In order to prepare not allocating or freeing memory from
schedule_cpu_rm(), move this functionality to dedicated functions.
For now call those functions from schedule_cpu_rm().
No change of behavior expected.
Signed-off-by: Juergen Gross <jgross@suse.com>
---
xen/common/sched/core.c | 133 +++++++++++++++++++++----------------
xen/common/sched/private.h | 8 +++
2 files changed, 85 insertions(+), 56 deletions(-)
diff --git a/xen/common/sched/core.c b/xen/common/sched/core.c
index c8d1034d3d..d6ff4f4921 100644
--- a/xen/common/sched/core.c
+++ b/xen/common/sched/core.c
@@ -3190,6 +3190,66 @@ out:
return ret;
}
+static struct cpu_rm_data *schedule_cpu_rm_alloc(unsigned int cpu)
+{
+ struct cpu_rm_data *data;
+ struct sched_resource *sr;
+ int idx;
+
+ rcu_read_lock(&sched_res_rculock);
+
+ sr = get_sched_res(cpu);
+ data = xzalloc_flex_struct(struct cpu_rm_data, sr, sr->granularity - 1);
+ if ( !data )
+ goto out;
+
+ data->old_ops = sr->scheduler;
+ data->vpriv_old = idle_vcpu[cpu]->sched_unit->priv;
+ data->ppriv_old = sr->sched_priv;
+
+ for ( idx = 0; idx < sr->granularity - 1; idx++ )
+ {
+ data->sr[idx] = sched_alloc_res();
+ if ( data->sr[idx] )
+ {
+ data->sr[idx]->sched_unit_idle = sched_alloc_unit_mem();
+ if ( !data->sr[idx]->sched_unit_idle )
+ {
+ sched_res_free(&data->sr[idx]->rcu);
+ data->sr[idx] = NULL;
+ }
+ }
+ if ( !data->sr[idx] )
+ {
+ for ( idx--; idx >= 0; idx-- )
+ sched_res_free(&data->sr[idx]->rcu);
+ xfree(data);
+ data = NULL;
+ goto out;
+ }
+
+ data->sr[idx]->curr = data->sr[idx]->sched_unit_idle;
+ data->sr[idx]->scheduler = &sched_idle_ops;
+ data->sr[idx]->granularity = 1;
+
+ /* We want the lock not to change when replacing the resource. */
+ data->sr[idx]->schedule_lock = sr->schedule_lock;
+ }
+
+ out:
+ rcu_read_unlock(&sched_res_rculock);
+
+ return data;
+}
+
+static void schedule_cpu_rm_free(struct cpu_rm_data *mem, unsigned int cpu)
+{
+ sched_free_udata(mem->old_ops, mem->vpriv_old);
+ sched_free_pdata(mem->old_ops, mem->ppriv_old, cpu);
+
+ xfree(mem);
+}
+
/*
* Remove a pCPU from its cpupool.
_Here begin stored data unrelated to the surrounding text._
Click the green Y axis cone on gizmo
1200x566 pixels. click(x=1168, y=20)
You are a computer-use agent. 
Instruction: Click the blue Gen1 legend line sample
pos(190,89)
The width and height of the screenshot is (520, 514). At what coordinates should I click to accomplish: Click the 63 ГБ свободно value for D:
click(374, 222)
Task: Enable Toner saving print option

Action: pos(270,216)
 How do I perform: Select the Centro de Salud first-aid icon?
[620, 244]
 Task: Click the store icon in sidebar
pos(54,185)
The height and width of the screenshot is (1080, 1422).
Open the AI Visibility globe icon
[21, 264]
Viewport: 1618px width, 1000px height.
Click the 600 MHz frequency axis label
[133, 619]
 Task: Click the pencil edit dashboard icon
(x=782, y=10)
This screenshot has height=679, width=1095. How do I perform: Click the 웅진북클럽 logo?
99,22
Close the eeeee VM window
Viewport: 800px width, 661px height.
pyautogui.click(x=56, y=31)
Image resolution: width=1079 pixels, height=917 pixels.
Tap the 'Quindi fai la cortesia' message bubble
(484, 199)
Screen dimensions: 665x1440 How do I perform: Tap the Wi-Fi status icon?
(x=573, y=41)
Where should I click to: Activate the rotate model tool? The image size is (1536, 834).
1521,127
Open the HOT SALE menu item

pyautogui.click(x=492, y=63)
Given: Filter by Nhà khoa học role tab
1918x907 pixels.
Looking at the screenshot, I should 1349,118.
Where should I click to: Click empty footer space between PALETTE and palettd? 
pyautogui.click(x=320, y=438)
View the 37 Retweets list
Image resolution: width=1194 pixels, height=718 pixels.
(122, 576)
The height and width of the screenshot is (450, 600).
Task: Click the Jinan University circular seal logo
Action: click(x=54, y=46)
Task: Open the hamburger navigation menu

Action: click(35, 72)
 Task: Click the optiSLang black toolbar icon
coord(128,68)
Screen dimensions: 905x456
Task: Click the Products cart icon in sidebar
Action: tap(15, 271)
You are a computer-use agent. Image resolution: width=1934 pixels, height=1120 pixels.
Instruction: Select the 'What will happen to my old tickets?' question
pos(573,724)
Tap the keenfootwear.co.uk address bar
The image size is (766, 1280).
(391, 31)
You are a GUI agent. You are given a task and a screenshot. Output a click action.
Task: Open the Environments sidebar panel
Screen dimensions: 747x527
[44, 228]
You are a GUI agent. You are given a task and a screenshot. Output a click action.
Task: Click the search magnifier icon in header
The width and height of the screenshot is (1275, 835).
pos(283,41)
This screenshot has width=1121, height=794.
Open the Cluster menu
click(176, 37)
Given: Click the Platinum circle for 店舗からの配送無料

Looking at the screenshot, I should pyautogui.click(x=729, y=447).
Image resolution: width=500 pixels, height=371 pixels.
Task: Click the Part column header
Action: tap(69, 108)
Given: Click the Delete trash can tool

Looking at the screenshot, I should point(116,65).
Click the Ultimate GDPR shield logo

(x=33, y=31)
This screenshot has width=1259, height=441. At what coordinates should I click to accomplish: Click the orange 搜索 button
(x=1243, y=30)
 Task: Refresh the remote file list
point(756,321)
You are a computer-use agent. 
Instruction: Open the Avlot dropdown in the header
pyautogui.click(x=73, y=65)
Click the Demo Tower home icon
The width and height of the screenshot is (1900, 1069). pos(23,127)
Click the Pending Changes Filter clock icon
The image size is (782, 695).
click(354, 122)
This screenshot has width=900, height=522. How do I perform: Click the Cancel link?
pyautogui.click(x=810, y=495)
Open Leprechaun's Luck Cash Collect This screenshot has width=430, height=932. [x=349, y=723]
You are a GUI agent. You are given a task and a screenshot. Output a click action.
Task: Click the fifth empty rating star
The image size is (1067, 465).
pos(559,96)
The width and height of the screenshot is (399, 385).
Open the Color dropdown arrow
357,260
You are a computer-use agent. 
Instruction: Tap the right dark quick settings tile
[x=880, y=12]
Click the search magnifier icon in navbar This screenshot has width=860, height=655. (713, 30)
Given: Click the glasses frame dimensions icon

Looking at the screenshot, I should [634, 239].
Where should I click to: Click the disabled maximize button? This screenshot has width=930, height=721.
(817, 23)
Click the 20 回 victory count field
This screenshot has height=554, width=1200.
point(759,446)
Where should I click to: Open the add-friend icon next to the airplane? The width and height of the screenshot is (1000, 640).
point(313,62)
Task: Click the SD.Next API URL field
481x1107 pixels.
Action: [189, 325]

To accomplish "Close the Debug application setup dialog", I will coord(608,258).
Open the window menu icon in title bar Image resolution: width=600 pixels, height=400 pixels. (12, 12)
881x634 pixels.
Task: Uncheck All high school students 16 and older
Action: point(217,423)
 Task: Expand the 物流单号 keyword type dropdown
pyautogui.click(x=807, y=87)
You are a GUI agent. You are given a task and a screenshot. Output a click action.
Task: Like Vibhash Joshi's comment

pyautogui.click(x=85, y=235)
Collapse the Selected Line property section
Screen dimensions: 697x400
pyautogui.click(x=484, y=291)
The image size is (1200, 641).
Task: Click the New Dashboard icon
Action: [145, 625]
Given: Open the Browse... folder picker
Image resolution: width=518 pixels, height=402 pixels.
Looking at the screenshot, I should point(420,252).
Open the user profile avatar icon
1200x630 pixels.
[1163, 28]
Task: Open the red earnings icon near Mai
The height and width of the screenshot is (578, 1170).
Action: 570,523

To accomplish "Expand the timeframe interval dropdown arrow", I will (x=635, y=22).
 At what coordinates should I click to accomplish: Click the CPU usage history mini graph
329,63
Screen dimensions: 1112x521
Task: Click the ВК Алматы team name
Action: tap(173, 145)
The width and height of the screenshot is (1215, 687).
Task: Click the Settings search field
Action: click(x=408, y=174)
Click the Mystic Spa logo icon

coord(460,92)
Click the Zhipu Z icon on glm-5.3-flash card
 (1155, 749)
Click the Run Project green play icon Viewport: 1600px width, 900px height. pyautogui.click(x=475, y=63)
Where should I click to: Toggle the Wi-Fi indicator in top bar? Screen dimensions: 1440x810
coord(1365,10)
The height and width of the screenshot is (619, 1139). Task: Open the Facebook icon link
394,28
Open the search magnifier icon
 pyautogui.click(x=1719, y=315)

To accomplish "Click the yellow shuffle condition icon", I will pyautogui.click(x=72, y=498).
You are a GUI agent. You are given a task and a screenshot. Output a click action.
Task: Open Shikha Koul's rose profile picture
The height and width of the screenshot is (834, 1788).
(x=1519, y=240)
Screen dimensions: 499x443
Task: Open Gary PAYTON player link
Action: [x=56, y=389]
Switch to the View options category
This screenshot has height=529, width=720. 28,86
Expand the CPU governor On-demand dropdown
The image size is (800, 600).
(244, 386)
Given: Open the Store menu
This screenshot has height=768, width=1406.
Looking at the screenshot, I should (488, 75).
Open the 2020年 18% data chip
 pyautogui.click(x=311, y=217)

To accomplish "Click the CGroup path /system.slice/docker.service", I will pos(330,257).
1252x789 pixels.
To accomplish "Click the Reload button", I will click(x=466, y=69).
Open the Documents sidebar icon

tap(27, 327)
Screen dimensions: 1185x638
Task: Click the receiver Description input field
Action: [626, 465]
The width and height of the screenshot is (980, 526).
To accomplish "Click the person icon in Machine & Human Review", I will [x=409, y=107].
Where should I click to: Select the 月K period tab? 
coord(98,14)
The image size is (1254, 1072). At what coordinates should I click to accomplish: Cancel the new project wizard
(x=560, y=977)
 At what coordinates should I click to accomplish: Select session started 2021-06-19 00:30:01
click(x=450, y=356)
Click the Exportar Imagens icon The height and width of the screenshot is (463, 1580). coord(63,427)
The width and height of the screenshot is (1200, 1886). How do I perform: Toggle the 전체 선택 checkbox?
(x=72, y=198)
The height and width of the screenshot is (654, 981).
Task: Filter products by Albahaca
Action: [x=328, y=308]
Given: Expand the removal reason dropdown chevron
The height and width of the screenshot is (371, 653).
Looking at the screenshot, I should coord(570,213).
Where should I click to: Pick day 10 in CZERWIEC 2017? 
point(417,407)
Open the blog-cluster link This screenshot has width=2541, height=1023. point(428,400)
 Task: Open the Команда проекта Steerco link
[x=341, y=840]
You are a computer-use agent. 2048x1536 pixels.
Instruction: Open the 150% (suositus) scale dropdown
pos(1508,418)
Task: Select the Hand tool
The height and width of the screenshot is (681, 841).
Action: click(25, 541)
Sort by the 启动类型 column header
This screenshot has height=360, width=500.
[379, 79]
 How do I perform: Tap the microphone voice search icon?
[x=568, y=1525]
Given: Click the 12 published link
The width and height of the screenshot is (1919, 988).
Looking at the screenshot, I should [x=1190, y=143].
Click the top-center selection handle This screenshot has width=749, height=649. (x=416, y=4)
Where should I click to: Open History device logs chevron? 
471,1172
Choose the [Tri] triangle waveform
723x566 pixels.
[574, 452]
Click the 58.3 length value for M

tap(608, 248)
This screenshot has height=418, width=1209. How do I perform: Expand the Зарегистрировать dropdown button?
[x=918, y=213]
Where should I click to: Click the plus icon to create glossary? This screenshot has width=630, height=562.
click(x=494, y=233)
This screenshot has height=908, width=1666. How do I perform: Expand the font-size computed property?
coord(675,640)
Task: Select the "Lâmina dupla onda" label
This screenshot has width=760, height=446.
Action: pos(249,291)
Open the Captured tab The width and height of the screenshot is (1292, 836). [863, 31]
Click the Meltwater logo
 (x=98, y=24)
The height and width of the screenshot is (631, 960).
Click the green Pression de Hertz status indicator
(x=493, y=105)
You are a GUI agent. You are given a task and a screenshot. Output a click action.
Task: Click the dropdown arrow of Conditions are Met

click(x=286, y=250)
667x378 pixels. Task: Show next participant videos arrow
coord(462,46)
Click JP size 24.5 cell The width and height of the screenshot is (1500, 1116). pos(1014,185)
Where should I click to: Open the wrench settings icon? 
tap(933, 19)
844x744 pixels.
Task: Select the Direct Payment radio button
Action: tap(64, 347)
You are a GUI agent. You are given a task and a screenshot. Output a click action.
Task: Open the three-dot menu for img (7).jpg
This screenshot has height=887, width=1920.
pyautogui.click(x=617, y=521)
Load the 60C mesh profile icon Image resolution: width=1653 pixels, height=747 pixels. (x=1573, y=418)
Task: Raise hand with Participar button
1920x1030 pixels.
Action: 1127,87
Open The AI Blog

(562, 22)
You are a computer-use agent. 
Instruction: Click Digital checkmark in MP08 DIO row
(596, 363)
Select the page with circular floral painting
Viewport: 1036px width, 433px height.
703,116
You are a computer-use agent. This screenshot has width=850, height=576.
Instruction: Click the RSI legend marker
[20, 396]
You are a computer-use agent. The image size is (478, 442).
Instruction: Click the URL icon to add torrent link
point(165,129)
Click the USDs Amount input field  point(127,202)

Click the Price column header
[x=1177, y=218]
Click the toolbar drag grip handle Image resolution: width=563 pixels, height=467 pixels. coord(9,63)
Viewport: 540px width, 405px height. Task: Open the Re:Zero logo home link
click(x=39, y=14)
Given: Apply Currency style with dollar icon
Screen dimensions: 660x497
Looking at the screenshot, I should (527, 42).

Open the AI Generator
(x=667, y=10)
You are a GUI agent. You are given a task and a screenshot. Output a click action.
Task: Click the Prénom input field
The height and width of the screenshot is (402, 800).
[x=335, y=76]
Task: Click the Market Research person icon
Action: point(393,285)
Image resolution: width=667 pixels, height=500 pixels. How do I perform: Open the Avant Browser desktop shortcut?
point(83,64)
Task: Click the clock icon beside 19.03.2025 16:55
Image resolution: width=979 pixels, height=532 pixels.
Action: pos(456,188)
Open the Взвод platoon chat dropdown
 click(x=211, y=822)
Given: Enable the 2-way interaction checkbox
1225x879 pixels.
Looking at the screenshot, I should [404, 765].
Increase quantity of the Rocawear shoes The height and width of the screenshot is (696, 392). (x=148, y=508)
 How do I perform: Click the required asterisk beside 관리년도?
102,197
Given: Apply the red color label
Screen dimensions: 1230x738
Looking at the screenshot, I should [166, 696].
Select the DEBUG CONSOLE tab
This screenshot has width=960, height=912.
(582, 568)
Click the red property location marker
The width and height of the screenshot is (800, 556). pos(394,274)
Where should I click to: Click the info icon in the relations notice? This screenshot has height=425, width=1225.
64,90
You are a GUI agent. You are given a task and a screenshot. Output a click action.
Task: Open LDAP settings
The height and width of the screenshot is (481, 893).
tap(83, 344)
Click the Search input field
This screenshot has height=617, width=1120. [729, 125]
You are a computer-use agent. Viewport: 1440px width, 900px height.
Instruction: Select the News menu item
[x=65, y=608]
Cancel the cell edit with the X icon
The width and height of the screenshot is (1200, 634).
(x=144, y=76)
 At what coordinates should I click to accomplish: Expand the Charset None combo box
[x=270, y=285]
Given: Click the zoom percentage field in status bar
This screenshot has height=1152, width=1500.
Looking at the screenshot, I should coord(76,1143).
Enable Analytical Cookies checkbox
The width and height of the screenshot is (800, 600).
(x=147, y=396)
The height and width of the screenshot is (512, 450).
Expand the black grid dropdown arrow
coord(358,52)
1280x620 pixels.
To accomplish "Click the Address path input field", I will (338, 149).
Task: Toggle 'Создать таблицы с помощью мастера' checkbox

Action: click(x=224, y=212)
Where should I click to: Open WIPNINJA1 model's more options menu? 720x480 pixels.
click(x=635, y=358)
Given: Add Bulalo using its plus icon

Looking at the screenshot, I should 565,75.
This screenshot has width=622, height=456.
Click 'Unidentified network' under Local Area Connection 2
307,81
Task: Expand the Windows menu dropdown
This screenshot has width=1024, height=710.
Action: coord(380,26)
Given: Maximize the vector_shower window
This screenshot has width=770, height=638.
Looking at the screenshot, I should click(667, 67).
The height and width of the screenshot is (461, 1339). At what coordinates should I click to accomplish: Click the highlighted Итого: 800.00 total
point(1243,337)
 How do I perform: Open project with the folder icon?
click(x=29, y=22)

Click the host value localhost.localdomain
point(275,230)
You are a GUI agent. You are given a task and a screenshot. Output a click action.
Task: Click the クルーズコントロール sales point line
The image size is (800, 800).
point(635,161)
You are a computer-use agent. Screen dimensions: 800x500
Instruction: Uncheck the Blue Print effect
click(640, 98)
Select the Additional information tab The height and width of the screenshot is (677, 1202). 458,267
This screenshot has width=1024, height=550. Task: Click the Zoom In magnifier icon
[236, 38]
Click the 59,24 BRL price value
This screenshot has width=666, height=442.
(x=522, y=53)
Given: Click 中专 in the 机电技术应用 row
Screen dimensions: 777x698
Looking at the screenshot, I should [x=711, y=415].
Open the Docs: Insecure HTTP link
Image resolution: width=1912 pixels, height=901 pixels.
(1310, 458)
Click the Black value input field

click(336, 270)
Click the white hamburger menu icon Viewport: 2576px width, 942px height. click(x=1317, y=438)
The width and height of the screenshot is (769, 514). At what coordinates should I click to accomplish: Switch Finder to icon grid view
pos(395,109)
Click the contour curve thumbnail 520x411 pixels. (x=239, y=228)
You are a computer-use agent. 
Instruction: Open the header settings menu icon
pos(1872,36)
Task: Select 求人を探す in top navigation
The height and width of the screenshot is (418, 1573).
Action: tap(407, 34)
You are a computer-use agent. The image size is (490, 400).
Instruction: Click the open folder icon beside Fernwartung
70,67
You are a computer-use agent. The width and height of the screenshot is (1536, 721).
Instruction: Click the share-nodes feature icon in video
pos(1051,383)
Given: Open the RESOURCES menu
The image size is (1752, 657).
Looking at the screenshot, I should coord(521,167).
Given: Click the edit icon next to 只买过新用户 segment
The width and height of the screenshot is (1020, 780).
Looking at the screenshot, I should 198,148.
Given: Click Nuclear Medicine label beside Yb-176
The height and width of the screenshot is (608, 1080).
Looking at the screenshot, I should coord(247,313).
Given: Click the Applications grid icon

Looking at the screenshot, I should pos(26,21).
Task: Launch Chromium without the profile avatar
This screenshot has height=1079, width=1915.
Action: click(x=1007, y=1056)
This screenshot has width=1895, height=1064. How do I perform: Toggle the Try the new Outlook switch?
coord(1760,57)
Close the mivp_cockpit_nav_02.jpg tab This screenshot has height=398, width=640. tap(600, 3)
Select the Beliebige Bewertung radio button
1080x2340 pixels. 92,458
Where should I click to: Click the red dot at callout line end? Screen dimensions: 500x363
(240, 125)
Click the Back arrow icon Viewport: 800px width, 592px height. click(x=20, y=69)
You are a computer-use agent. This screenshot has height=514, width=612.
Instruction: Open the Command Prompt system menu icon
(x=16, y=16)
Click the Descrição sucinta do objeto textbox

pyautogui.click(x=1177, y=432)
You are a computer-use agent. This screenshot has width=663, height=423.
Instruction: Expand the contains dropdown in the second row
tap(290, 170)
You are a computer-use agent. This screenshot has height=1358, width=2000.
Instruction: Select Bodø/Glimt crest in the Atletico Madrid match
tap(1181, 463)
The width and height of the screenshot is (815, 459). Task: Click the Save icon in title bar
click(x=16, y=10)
Its scheduler becomes &sched_idle_ops
* (the idle scheduler).
@@ -3198,53 +3258,22 @@ out:
*/
int schedule_cpu_rm(unsigned int cpu)
{
- void *ppriv_old, *vpriv_old;
- struct sched_resource *sr, **sr_new = NULL;
+ struct sched_resource *sr;
+ struct cpu_rm_data *data;
struct sched_unit *unit;
- struct scheduler *old_ops;
spinlock_t *old_lock;
unsigned long flags;
- int idx, ret = -ENOMEM;
+ int idx = 0;
unsigned int cpu_iter;
+ data = schedule_cpu_rm_alloc(cpu);
+ if ( !data )
+ return -ENOMEM;
+
rcu_read_lock(&sched_res_rculock);
sr = get_sched_res(cpu);
- old_ops = sr->scheduler;
- if ( sr->granularity > 1 )
- {
- sr_new = xmalloc_array(struct sched_resource *, sr->granularity - 1);
- if ( !sr_new )
- goto out;
- for ( idx = 0; idx < sr->granularity - 1; idx++ )
- {
- sr_new[idx] = sched_alloc_res();
- if ( sr_new[idx] )
- {
- sr_new[idx]->sched_unit_idle = sched_alloc_unit_mem();
- if ( !sr_new[idx]->sched_unit_idle )
- {
- sched_res_free(&sr_new[idx]->rcu);
- sr_new[idx] = NULL;
- }
- }
- if ( !sr_new[idx] )
- {
- for ( idx--; idx >= 0; idx-- )
- sched_res_free(&sr_new[idx]->rcu);
- goto out;
- }
- sr_new[idx]->curr = sr_new[idx]->sched_unit_idle;
- sr_new[idx]->scheduler = &sched_idle_ops;
- sr_new[idx]->granularity = 1;
-
- /* We want the lock not to change when replacing the resource. */
- sr_new[idx]->schedule_lock = sr->schedule_lock;
- }
- }
-
- ret = 0;
ASSERT(sr->cpupool != NULL);
ASSERT(cpumask_test_cpu(cpu, &cpupool_free_cpus));
ASSERT(!cpumask_test_cpu(cpu, sr->cpupool->cpu_valid));
@@ -3252,10 +3281,6 @@ int schedule_cpu_rm(unsigned int cpu)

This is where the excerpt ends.